Neredeyse devlete ait tüm yetkileri elinde toplayan “tek adam” tarafından yürütülecek olan sistemde, Başkan olacak kişinin hatalı davranması veya ihtiraslarına kapılmasının karşısında alınabilecek bir önlem yok gibi. 413 milletvekilini bulamaz isen ki bu sayıyı bulmak neredeyse imkânsız, bu durumda Başkanın yapacağı her şeye katlanmak zorundasın demektir.

Sistem ne olursa olsun önemli olan, sistemin denetlenebilir olmasıdır. Sistemi denetleyecek mekanizma ise meclis ve hukuksal yapıdır.

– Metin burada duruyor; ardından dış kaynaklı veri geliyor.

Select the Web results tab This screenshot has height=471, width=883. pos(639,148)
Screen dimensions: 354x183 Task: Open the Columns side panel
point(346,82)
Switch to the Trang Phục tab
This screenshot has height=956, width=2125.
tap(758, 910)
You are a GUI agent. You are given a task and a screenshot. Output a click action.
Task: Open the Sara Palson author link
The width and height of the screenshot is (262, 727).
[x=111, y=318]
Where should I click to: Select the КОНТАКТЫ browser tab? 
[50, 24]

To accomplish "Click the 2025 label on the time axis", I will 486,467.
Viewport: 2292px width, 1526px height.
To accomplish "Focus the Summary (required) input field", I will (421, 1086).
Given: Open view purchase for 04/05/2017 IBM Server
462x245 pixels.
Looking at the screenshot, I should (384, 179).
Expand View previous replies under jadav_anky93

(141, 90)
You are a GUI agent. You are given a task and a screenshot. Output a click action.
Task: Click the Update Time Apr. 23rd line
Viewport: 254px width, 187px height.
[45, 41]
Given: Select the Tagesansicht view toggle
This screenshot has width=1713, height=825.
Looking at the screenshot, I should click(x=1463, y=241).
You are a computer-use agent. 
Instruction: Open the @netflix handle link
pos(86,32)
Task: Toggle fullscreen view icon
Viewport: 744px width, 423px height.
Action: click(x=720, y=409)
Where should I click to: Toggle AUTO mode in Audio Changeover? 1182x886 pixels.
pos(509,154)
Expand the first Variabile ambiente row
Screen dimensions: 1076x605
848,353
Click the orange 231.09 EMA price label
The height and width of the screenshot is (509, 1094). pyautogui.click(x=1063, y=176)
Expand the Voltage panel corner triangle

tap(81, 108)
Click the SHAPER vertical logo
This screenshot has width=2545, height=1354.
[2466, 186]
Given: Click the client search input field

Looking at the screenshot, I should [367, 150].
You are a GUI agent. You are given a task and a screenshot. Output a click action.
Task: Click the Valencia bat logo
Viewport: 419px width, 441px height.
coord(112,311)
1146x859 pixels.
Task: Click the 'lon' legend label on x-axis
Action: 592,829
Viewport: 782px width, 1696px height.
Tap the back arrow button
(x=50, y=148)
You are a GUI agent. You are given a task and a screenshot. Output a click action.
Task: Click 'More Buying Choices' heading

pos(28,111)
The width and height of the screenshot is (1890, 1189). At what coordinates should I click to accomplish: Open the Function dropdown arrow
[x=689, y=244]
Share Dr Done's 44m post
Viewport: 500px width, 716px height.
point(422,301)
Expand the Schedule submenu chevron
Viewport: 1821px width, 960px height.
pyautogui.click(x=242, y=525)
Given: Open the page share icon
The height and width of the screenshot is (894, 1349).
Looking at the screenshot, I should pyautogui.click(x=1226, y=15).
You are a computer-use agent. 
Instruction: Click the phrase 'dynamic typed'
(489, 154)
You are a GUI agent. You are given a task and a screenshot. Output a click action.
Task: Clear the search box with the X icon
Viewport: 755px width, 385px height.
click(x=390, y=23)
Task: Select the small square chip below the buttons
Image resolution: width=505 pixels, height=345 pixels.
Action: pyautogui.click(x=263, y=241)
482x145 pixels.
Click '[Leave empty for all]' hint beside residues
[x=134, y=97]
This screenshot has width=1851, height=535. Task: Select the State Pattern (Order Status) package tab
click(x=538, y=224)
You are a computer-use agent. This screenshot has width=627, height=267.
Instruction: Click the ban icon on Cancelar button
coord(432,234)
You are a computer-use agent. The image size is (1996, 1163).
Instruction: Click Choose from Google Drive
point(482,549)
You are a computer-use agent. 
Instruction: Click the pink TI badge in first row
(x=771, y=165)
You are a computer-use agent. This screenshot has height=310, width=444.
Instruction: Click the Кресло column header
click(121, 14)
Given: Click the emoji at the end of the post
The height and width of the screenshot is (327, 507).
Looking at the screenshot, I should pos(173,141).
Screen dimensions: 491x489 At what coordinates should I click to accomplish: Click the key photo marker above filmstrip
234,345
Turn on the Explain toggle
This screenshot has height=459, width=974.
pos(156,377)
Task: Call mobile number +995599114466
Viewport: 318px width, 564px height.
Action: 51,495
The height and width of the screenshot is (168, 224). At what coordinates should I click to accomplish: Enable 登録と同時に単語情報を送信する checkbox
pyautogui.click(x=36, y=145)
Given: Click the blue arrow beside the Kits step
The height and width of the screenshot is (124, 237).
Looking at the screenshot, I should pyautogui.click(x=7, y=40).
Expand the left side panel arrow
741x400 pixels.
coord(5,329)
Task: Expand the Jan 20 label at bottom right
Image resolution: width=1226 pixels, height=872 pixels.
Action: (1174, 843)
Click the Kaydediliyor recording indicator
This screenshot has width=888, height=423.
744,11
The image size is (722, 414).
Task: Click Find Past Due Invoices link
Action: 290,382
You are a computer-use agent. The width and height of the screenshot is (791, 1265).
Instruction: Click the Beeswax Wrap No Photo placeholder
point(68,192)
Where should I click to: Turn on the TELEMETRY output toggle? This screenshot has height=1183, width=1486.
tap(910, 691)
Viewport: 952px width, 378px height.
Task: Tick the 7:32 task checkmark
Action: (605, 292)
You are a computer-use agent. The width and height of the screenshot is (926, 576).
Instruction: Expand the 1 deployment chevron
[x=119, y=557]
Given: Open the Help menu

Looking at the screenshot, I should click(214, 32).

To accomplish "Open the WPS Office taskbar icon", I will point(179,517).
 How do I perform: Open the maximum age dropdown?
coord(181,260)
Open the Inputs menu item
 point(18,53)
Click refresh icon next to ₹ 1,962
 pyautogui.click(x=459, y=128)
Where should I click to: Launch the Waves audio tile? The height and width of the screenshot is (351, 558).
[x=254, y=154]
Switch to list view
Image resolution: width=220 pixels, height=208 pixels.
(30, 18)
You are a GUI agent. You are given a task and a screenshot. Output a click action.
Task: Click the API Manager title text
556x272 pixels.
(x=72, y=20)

TBMM’nin işleyemediği, hukukun tarafsız olmadığı bir durumda sistemin denetlenebilir olması mümkün değildir.

Ayrıca, tüm yetkilerin bir kişide toplanması, tek adam ile yönetilmesi kesinlikle sakıncalı ve önü alınamaz yaralar açabilecek bir sistem olup tehlikeli bir durum ortaya çıkarabilecek içeriğe sahiptir.

Yargıyı atayabilecek olması ise yargı bağımsızlığını tamamen yok edecek, yargının iktidarın bir parçası haline getirecektir.
İç ve dış siyasete yön verecek ve belirleyicisi, iktidarın tek sahibi ve yöneticisi, devletin ve yürütmenin başı, kararname çıkarabilecek olan tek adam sisteminin ülkeye yarar yerine zarar getireceği çok açıktır.

Sınırları çizilmeye çalışılan Başkanlık sisteminin bugün fiili olarak çalıştığını, var olduğunu, Cumhurbaşkanı ve Başbakanın “mevcut fiili durumun yasal zeminini hazırlamak” olarak ifadesini bulan açıklamalarından biliyoruz.

Yasal zemini olmasa da fiili olarak Başkanlık sisteminin oluşturulduğunu, mevcut Cumhurbaşkanının fiili olarak “Başkan” gibi davrandığını, yürütmeye tamamen sahip olduğunu, yasaları kendi istediği şekillenmelerle çıkardığını bilmeyen yok.
Yeni Anayasa ile yapılmaya çalışılan, fiili duruma yasal kılıf hazırlamaktan başka bir şey değildir.

Gerek “Ergenekon” davalarında gerekse Fetullah Gülen Cemaati ile ilgili olarak iki kez “kandırıldık” ifadesini kullanan, “Başkanlık Sistemini” isteyen iktidarın bir kez daha kandırılmayacağının garantisinin olmadığı gibi, istenen başkanlık sisteminin başımıza iş açmayacağının da garantisi, hem taslakta hem gerçeklikte yoktur.

Başkanlık için, Lise sonrası 2 ya da daha fazla süreli “Yüksek Öğrenim” diploması şartının manidar olduğunu tekrarlamak içimi rahatlatıyor!